▶ [WHAT TO DO]: Reproduce each of the following lines verbatim.

-- start of AVAILABLE RECORDS --

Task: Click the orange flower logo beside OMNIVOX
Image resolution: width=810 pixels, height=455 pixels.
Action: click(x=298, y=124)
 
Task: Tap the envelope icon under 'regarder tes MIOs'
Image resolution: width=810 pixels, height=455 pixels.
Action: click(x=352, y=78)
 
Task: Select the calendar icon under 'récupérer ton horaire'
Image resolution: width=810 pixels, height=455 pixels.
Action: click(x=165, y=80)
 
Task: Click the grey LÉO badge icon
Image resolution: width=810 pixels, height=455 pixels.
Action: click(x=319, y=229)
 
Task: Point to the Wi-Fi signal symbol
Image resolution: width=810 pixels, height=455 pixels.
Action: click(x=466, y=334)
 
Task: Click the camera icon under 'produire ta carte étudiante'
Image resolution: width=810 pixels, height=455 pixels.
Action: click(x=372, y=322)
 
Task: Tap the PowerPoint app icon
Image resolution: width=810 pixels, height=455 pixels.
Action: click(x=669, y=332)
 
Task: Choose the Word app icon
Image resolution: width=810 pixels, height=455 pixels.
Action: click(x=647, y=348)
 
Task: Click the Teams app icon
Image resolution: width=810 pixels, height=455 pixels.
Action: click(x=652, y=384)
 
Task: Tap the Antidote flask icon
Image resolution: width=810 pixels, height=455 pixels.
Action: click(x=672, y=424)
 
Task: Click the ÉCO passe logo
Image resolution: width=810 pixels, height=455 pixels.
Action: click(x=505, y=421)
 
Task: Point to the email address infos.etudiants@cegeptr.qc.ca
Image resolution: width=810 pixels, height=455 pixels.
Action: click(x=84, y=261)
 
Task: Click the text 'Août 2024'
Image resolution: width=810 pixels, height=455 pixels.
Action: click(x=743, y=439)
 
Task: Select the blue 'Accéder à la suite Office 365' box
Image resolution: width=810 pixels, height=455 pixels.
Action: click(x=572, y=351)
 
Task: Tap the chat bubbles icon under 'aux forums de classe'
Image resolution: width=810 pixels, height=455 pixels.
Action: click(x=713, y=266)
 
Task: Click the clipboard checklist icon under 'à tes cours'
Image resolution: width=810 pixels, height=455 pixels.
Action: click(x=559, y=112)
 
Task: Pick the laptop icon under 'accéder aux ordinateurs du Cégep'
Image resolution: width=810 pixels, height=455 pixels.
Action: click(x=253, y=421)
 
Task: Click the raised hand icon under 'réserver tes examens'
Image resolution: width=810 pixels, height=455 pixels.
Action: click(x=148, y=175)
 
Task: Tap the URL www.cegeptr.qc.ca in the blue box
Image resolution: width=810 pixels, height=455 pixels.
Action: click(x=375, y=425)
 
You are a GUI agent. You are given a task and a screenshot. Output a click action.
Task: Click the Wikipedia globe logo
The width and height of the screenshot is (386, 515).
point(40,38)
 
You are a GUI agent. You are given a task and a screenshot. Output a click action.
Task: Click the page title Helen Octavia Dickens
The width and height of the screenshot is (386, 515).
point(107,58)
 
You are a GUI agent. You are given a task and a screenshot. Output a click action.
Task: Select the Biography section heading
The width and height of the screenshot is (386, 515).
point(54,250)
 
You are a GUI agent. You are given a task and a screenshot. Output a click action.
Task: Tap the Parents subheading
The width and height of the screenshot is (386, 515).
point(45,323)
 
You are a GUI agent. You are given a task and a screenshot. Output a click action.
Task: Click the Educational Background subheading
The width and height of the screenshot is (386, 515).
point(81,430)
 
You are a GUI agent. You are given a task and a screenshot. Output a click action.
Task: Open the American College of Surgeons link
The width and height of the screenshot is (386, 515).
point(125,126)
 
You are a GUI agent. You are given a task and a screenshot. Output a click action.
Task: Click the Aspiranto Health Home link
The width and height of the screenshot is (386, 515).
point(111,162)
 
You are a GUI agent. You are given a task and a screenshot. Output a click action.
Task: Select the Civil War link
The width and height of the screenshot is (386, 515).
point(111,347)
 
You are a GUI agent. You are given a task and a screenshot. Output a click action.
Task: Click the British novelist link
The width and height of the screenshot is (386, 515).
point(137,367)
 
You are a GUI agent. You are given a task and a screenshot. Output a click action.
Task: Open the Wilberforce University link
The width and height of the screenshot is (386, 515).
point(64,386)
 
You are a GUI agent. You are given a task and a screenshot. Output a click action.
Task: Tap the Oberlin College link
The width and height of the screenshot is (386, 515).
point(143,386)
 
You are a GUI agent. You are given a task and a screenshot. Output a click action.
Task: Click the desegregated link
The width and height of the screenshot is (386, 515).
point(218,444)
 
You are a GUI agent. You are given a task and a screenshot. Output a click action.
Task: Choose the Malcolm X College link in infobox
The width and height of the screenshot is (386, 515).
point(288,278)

-- end of AVAILABLE RECORDS --

▶ [RESPONSE FOR THIS EXERCISE]:
Task: Click the orange flower logo beside OMNIVOX
Image resolution: width=810 pixels, height=455 pixels.
Action: click(x=298, y=124)
 
Task: Tap the envelope icon under 'regarder tes MIOs'
Image resolution: width=810 pixels, height=455 pixels.
Action: click(x=352, y=78)
 
Task: Select the calendar icon under 'récupérer ton horaire'
Image resolution: width=810 pixels, height=455 pixels.
Action: click(x=165, y=80)
 
Task: Click the grey LÉO badge icon
Image resolution: width=810 pixels, height=455 pixels.
Action: click(x=319, y=229)
 
Task: Point to the Wi-Fi signal symbol
Image resolution: width=810 pixels, height=455 pixels.
Action: click(x=466, y=334)
 
Task: Click the camera icon under 'produire ta carte étudiante'
Image resolution: width=810 pixels, height=455 pixels.
Action: click(x=372, y=322)
 
Task: Tap the PowerPoint app icon
Image resolution: width=810 pixels, height=455 pixels.
Action: click(x=669, y=332)
 
Task: Choose the Word app icon
Image resolution: width=810 pixels, height=455 pixels.
Action: click(x=647, y=348)
 
Task: Click the Teams app icon
Image resolution: width=810 pixels, height=455 pixels.
Action: click(x=652, y=384)
 
Task: Tap the Antidote flask icon
Image resolution: width=810 pixels, height=455 pixels.
Action: click(x=672, y=424)
 
Task: Click the ÉCO passe logo
Image resolution: width=810 pixels, height=455 pixels.
Action: click(x=505, y=421)
 
Task: Point to the email address infos.etudiants@cegeptr.qc.ca
Image resolution: width=810 pixels, height=455 pixels.
Action: click(x=84, y=261)
 
Task: Click the text 'Août 2024'
Image resolution: width=810 pixels, height=455 pixels.
Action: click(x=743, y=439)
 
Task: Select the blue 'Accéder à la suite Office 365' box
Image resolution: width=810 pixels, height=455 pixels.
Action: click(x=572, y=351)
 
Task: Tap the chat bubbles icon under 'aux forums de classe'
Image resolution: width=810 pixels, height=455 pixels.
Action: click(x=713, y=266)
 
Task: Click the clipboard checklist icon under 'à tes cours'
Image resolution: width=810 pixels, height=455 pixels.
Action: click(x=559, y=112)
 
Task: Pick the laptop icon under 'accéder aux ordinateurs du Cégep'
Image resolution: width=810 pixels, height=455 pixels.
Action: click(x=253, y=421)
 
Task: Click the raised hand icon under 'réserver tes examens'
Image resolution: width=810 pixels, height=455 pixels.
Action: click(x=148, y=175)
 
Task: Tap the URL www.cegeptr.qc.ca in the blue box
Image resolution: width=810 pixels, height=455 pixels.
Action: click(x=375, y=425)
 
You are a GUI agent. You are given a task and a screenshot. Output a click action.
Task: Click the Wikipedia globe logo
The width and height of the screenshot is (386, 515).
point(40,38)
 
You are a GUI agent. You are given a task and a screenshot. Output a click action.
Task: Click the page title Helen Octavia Dickens
The width and height of the screenshot is (386, 515).
point(107,58)
 
You are a GUI agent. You are given a task and a screenshot. Output a click action.
Task: Select the Biography section heading
The width and height of the screenshot is (386, 515).
point(54,250)
 
You are a GUI agent. You are given a task and a screenshot. Output a click action.
Task: Tap the Parents subheading
The width and height of the screenshot is (386, 515).
point(45,323)
 
You are a GUI agent. You are given a task and a screenshot. Output a click action.
Task: Click the Educational Background subheading
The width and height of the screenshot is (386, 515).
point(81,430)
 
You are a GUI agent. You are given a task and a screenshot. Output a click action.
Task: Open the American College of Surgeons link
The width and height of the screenshot is (386, 515).
point(125,126)
 
You are a GUI agent. You are given a task and a screenshot. Output a click action.
Task: Click the Aspiranto Health Home link
The width and height of the screenshot is (386, 515).
point(111,162)
 
You are a GUI agent. You are given a task and a screenshot. Output a click action.
Task: Select the Civil War link
The width and height of the screenshot is (386, 515).
point(111,347)
 
You are a GUI agent. You are given a task and a screenshot. Output a click action.
Task: Click the British novelist link
The width and height of the screenshot is (386, 515).
point(137,367)
 
You are a GUI agent. You are given a task and a screenshot. Output a click action.
Task: Open the Wilberforce University link
The width and height of the screenshot is (386, 515).
point(64,386)
 
You are a GUI agent. You are given a task and a screenshot. Output a click action.
Task: Tap the Oberlin College link
The width and height of the screenshot is (386, 515).
point(143,386)
 
You are a GUI agent. You are given a task and a screenshot. Output a click action.
Task: Click the desegregated link
The width and height of the screenshot is (386, 515).
point(218,444)
 
You are a GUI agent. You are given a task and a screenshot. Output a click action.
Task: Choose the Malcolm X College link in infobox
The width and height of the screenshot is (386, 515).
point(288,278)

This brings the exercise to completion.